Copy each line containing the word "computer" from the records that follow, please.

● Source records:
════════════════

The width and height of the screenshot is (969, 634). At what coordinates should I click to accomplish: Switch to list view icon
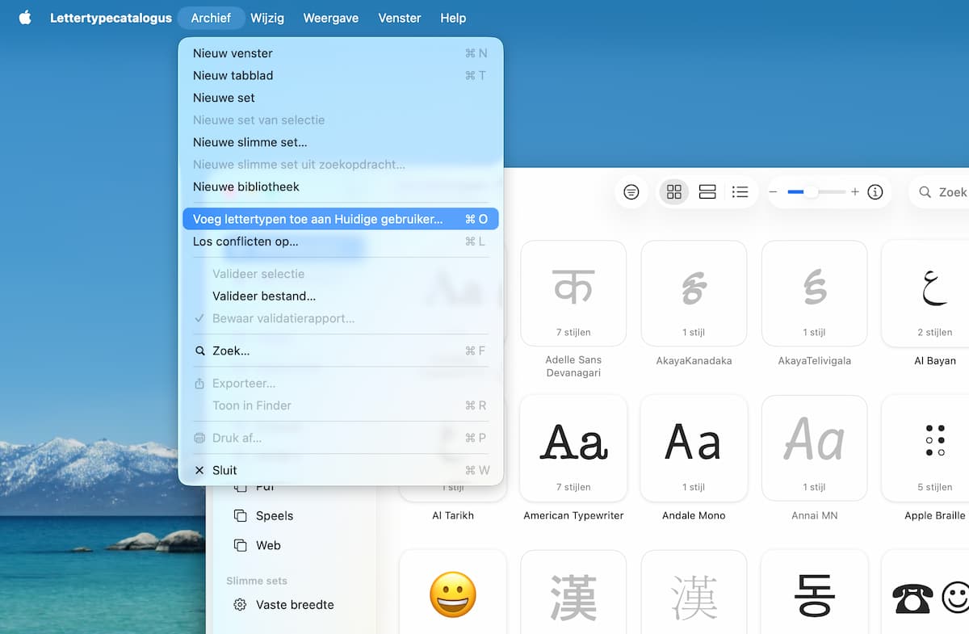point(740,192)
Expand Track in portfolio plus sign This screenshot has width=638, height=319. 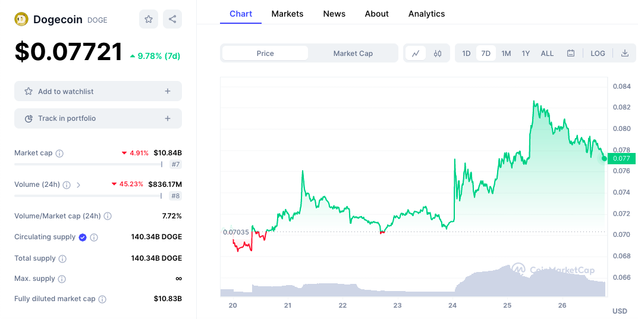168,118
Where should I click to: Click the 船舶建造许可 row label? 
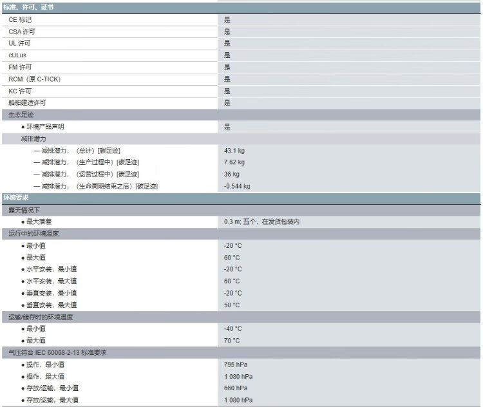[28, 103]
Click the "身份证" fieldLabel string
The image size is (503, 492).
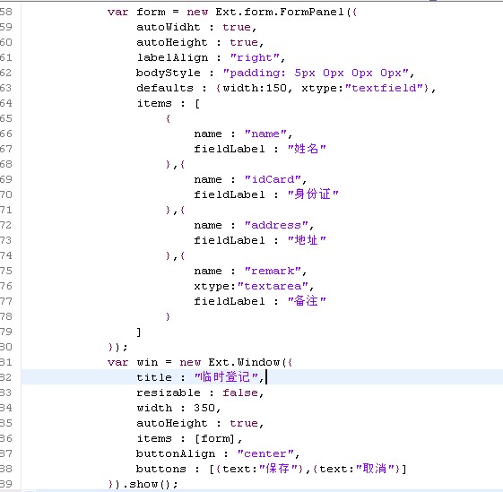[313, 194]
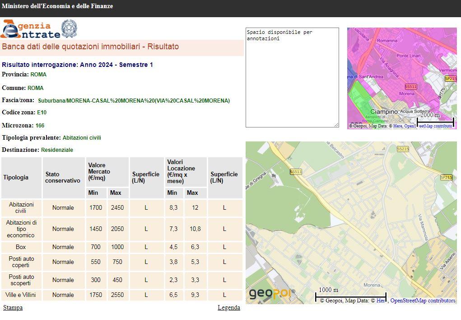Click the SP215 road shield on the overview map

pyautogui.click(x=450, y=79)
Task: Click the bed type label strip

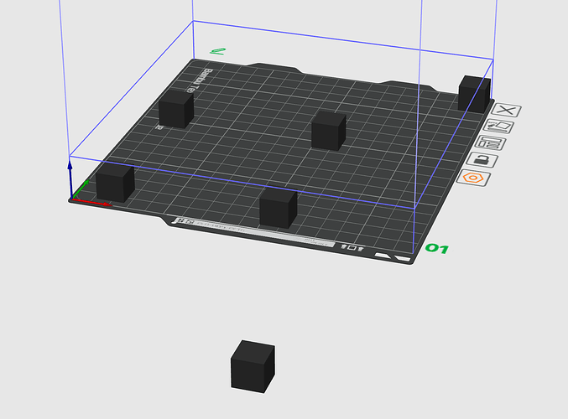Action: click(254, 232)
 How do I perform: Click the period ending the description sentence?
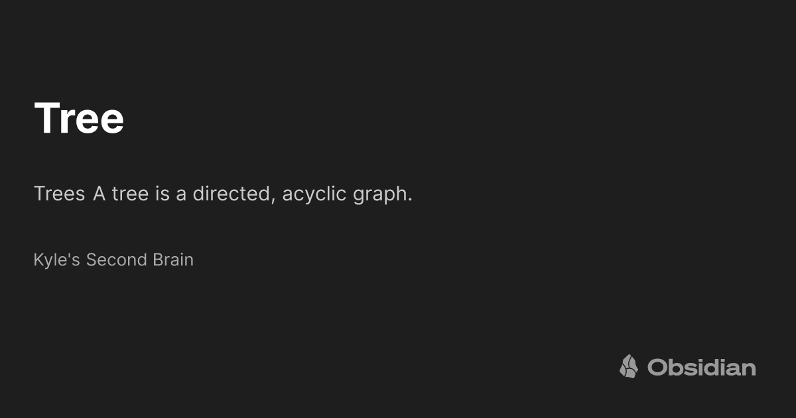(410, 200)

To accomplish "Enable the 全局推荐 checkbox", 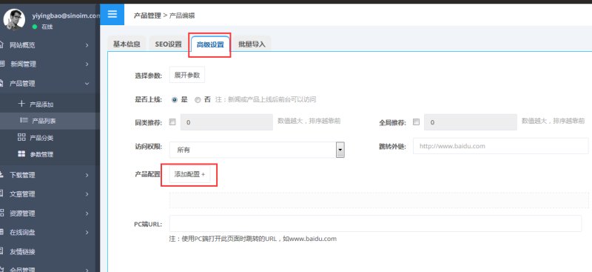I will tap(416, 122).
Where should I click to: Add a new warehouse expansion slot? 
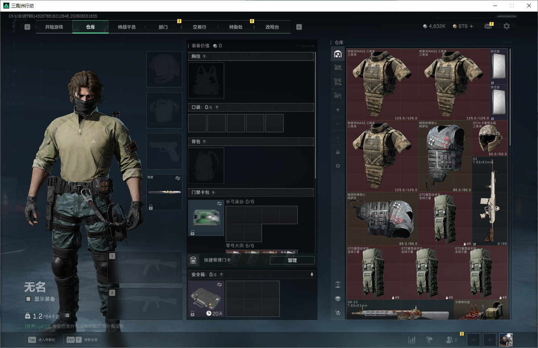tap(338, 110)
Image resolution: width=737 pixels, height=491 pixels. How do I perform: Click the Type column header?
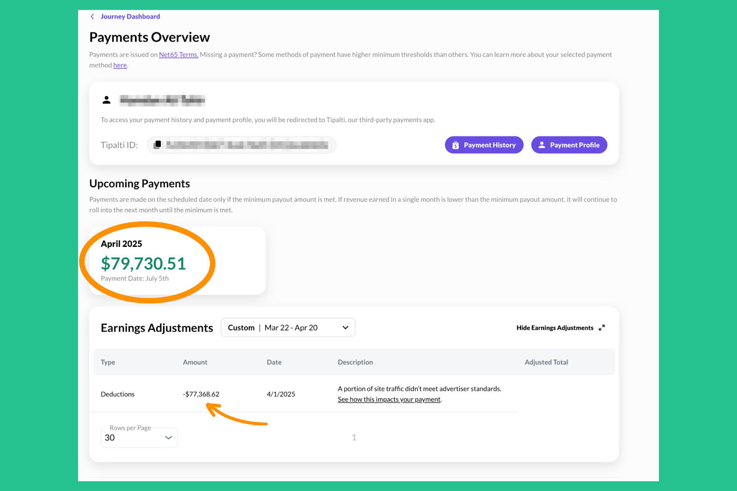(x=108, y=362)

════════════════

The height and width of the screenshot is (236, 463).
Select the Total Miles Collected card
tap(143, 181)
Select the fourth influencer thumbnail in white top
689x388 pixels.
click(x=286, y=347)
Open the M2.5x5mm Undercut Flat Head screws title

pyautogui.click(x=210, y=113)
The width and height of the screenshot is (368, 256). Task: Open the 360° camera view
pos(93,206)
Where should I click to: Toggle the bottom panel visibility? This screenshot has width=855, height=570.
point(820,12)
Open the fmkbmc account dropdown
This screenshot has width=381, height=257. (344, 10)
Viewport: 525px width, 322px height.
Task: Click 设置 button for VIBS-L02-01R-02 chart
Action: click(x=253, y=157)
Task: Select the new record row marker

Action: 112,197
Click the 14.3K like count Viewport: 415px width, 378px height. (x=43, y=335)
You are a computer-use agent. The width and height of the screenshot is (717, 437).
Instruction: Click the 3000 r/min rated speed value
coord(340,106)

════════════════

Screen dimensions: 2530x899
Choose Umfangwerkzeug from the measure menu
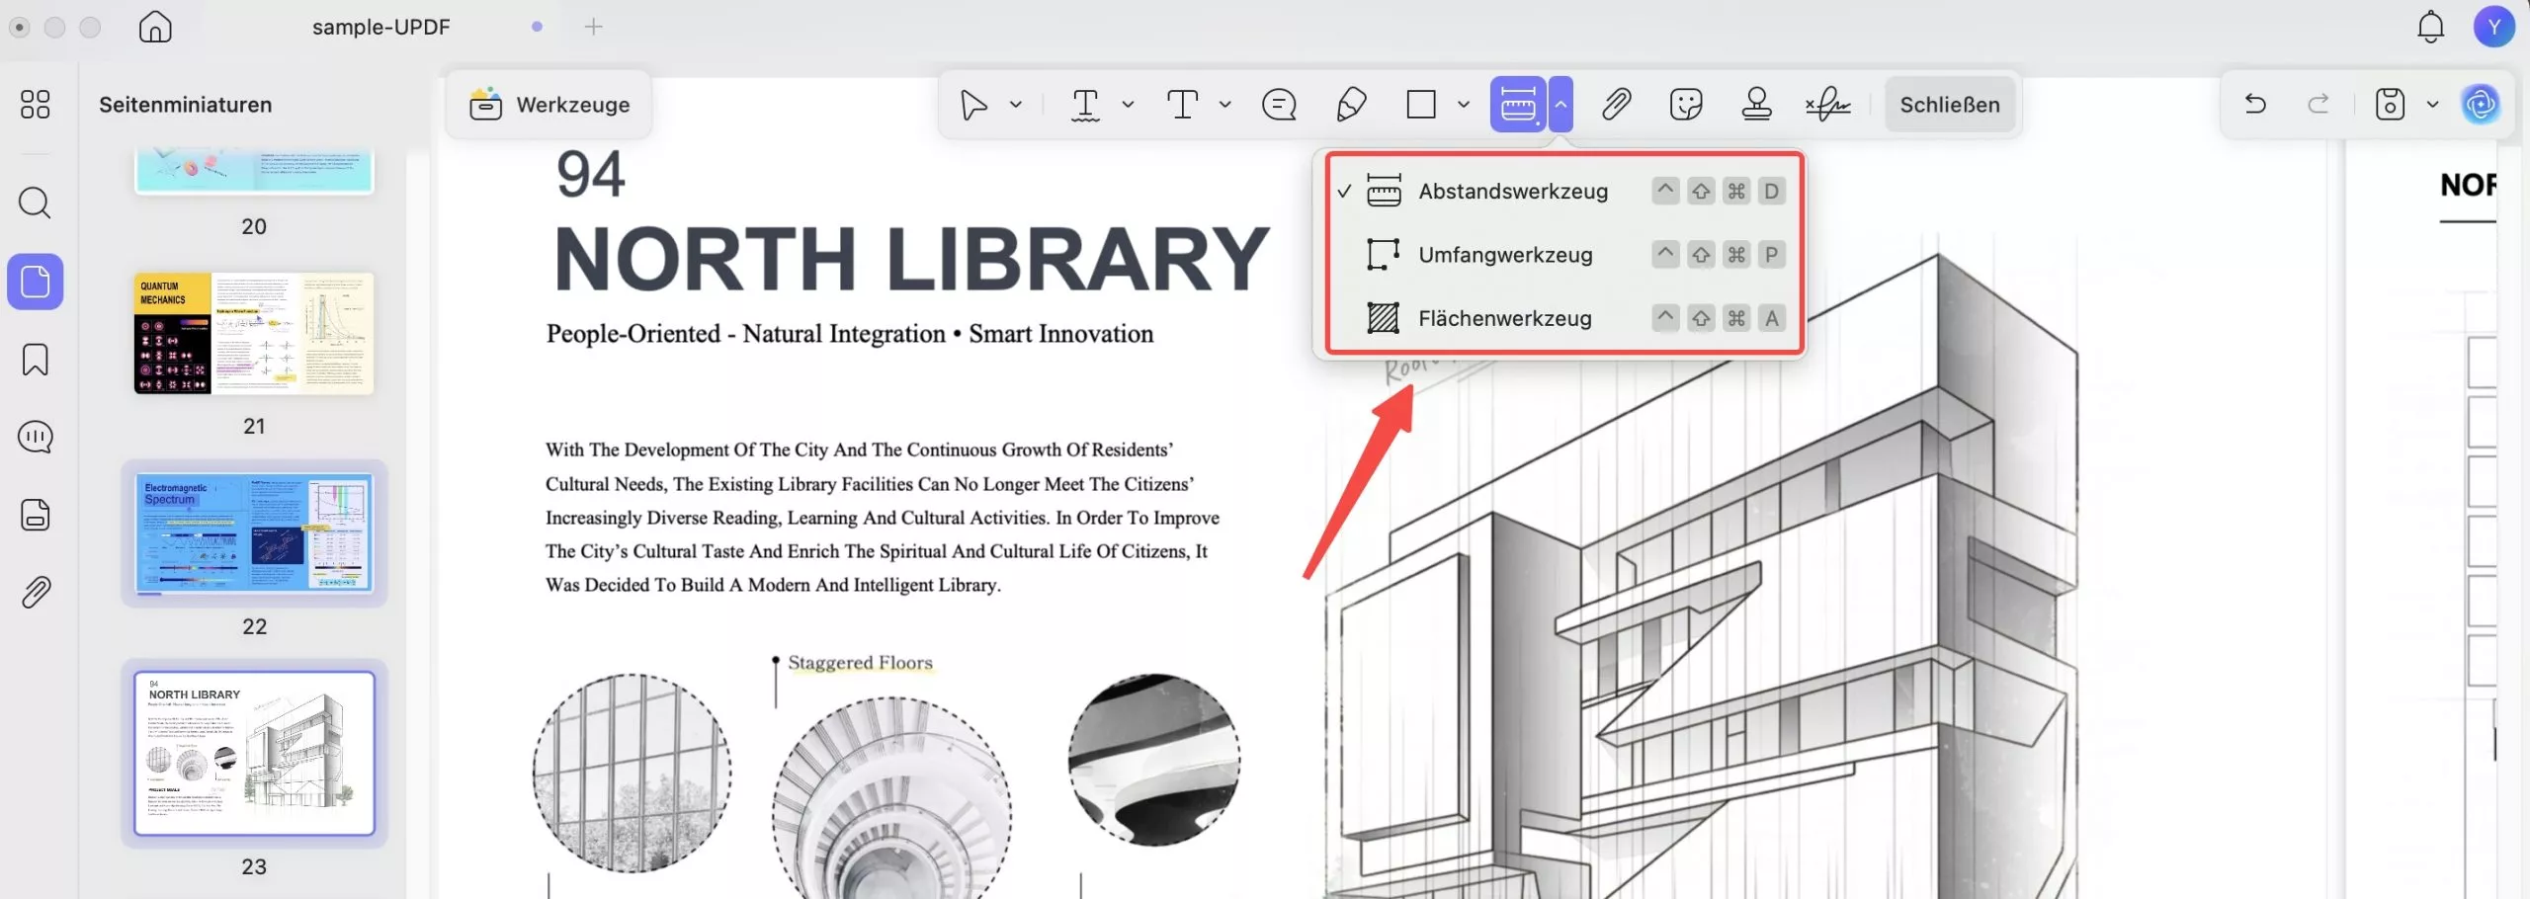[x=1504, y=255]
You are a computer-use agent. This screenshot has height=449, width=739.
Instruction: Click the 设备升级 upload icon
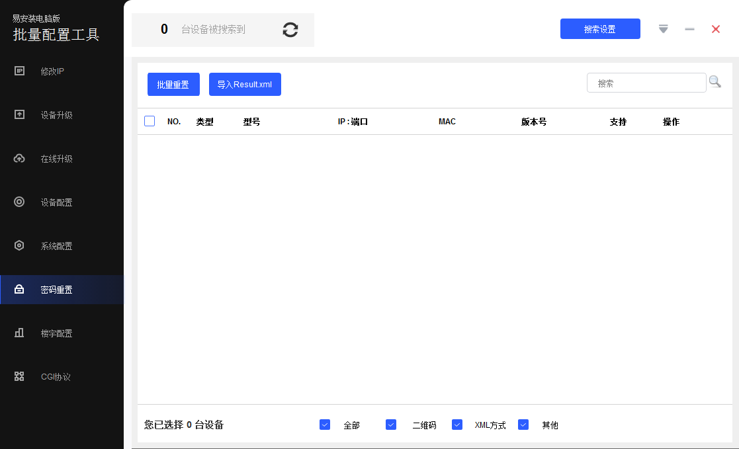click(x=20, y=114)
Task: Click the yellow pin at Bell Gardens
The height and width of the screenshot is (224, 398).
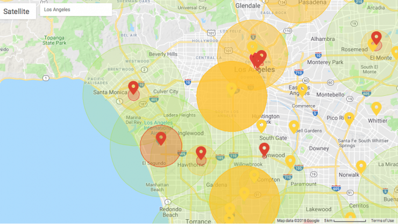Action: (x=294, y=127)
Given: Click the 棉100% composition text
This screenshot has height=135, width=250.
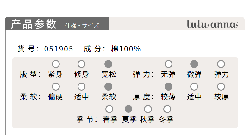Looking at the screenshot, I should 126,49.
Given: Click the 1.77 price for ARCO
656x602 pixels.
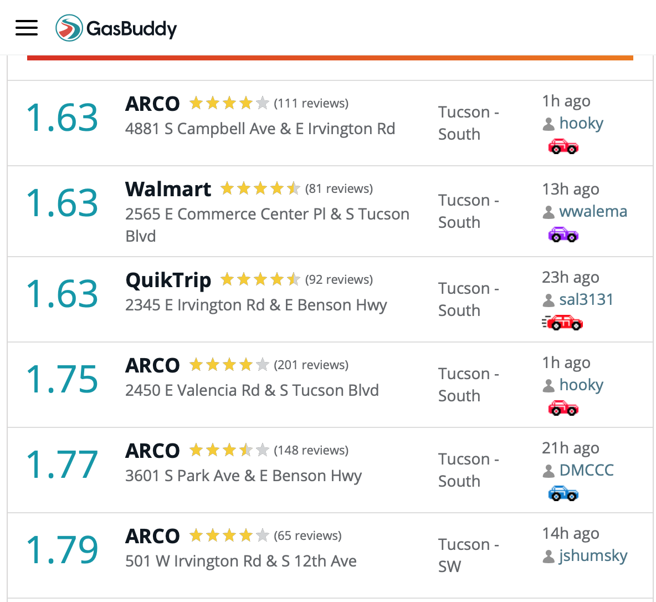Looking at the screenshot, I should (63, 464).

════════════════

● Result of the task:
You are a computer-use agent. The width and height of the screenshot is (717, 437).
You are a computer-use agent. This screenshot has height=449, width=739.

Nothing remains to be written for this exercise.